U.S. Department of Housing and Urban Development (FHEO-2013-01)
“Any dog that is individually trained to do work or perform tasks for the benefit of an individual with a disability, including a physical, sensory, psychiatric, intellectual, or other mental disability. Other species of animals, whether wild or domestic, trained or untrained, are not service animals for the purposes of this definition. The work or tasks performed by a service animal must be directly related to the individual’s disability. Examples of work or tasks include, but are not limited to, assisting individuals who are blind or have low vision with navigation and other tasks, alerting individuals who are deaf or hard of hearing to the presence of people or sounds, providing non-violent protection or rescue work, pulling a wheelchair, assisting an individual during a seizure, alerting individuals to the presence of allergens, retrieving items such as medicine or the telephone, providing physical support and assistance with balance and stability to individuals with mobility disabilities, and helping persons with psychiatric and neurological disabilities by preventing or interrupting impulsive or destructive behaviors. The crime deterrent effects of an animal’s presence and the provision of emotional support, well-being, comfort, or companionship do not constitute work or tasks for the purposes of this definition.” Miniature horses have been added as a specific provision to the ADA. The miniature horse must be housebroken, under the handler’s control, can be accommodated for by the facility, and will not compromise safety regulations.

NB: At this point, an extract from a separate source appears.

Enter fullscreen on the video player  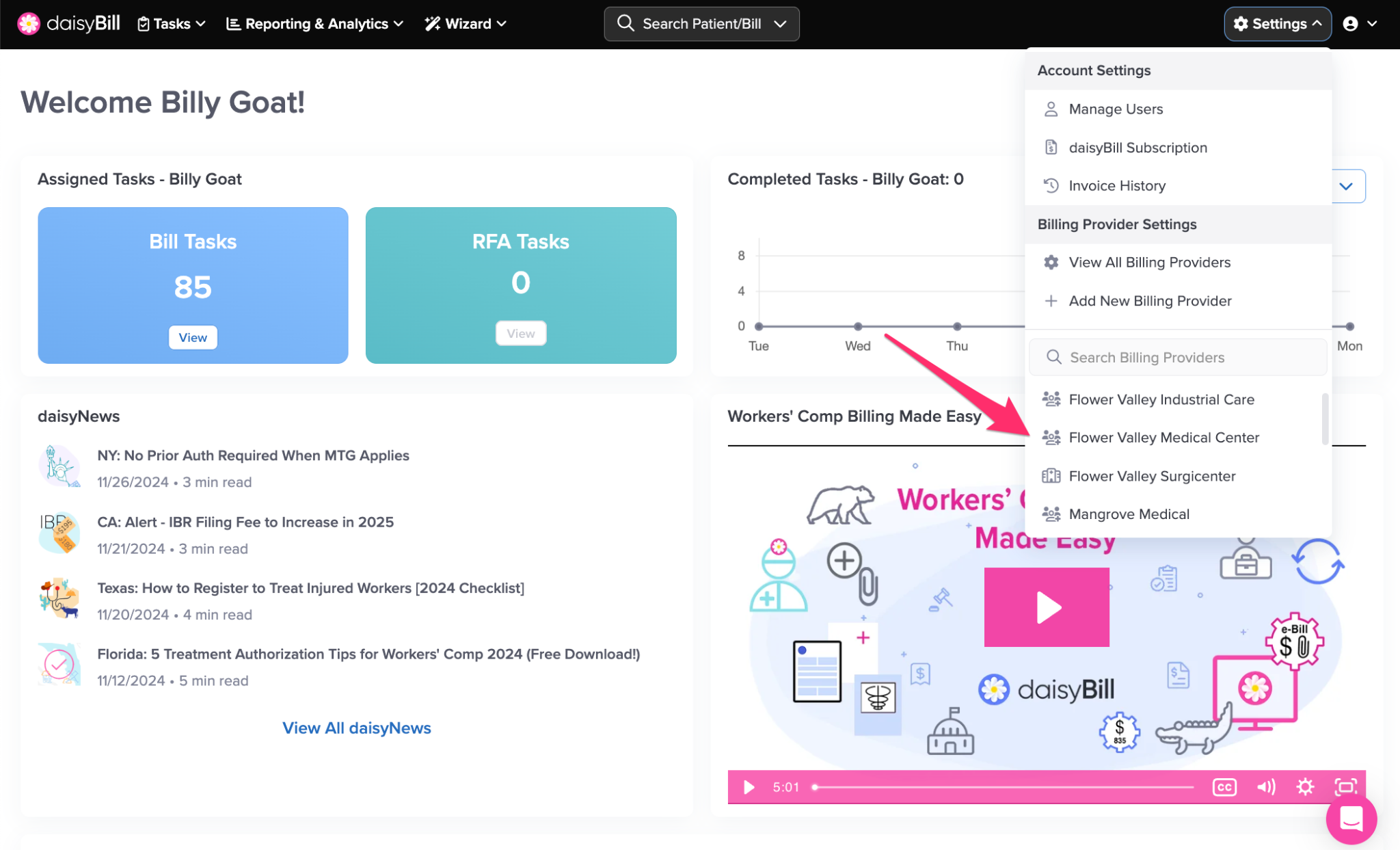coord(1345,787)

Americans with Disabilities Act 1990 (Section 35.136)
Any animal that is individually trained or able to provide assistance to a qualified person with a disability; or any animal shown by documentation to be necessary for the emotional well-being of a passenger… Psychiatric service animals are recognized as service animals, but are considered to be emotional support animals and, therefore, subject to the applicable regulatory requirements, i.e. documentation.

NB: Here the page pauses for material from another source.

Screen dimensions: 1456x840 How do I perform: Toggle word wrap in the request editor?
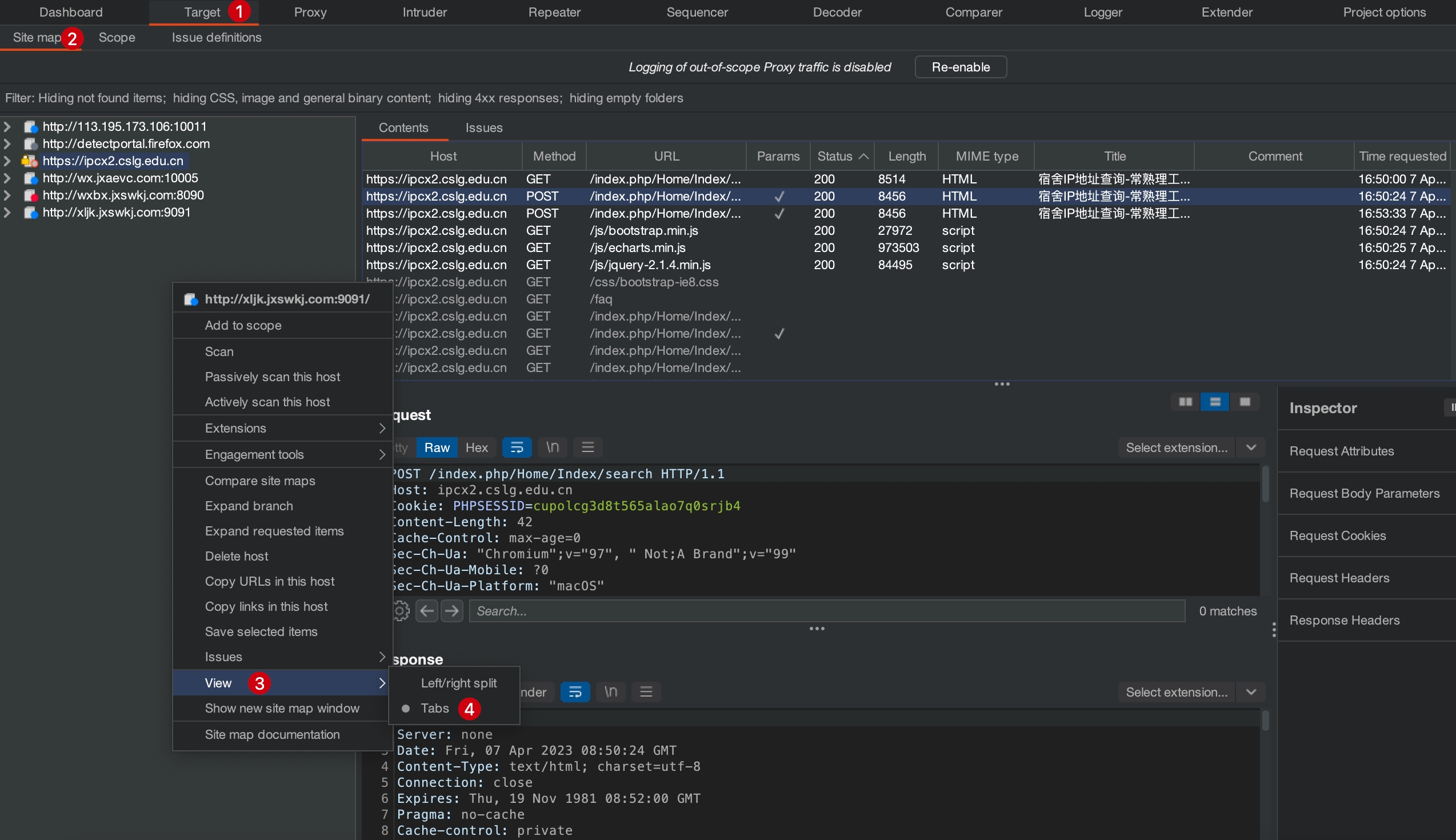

Air Carrier Access Act (ACAA) and CFR Part 382
Emotional Support Animal
An emotional support animal (ESA) may be an animal of any species, the use of which is supported by a qualified physician, psychiatrist or other mental health professional based upon a disability-related need. An ESA does not have to be trained to perform any particular task. ESAs do not qualify as service animals under the Americans with Disabilities Act (ADA), but they may be permitted as reasonable accommodations for persons with disabilities under the Fair Housing Act. The Air Carrier Access Act provides specific allowances for ESAs traveling on airlines, though documentation may need to be provided.

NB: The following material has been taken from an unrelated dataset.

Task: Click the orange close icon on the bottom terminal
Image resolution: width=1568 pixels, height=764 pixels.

|Fair Housing Act (42 U.S.C. Part 3604) and Air Carrier Access Act (ACAA) and C.F.R. Part 382.117|
A therapy animal is a type of animal-assisted intervention in which there is a “goal directed intervention in which an animal meeting specific criteria is an integral part of the treatment process. Animal-assisted therapy is provided in a variety of settings, and may be group or individual in nature.”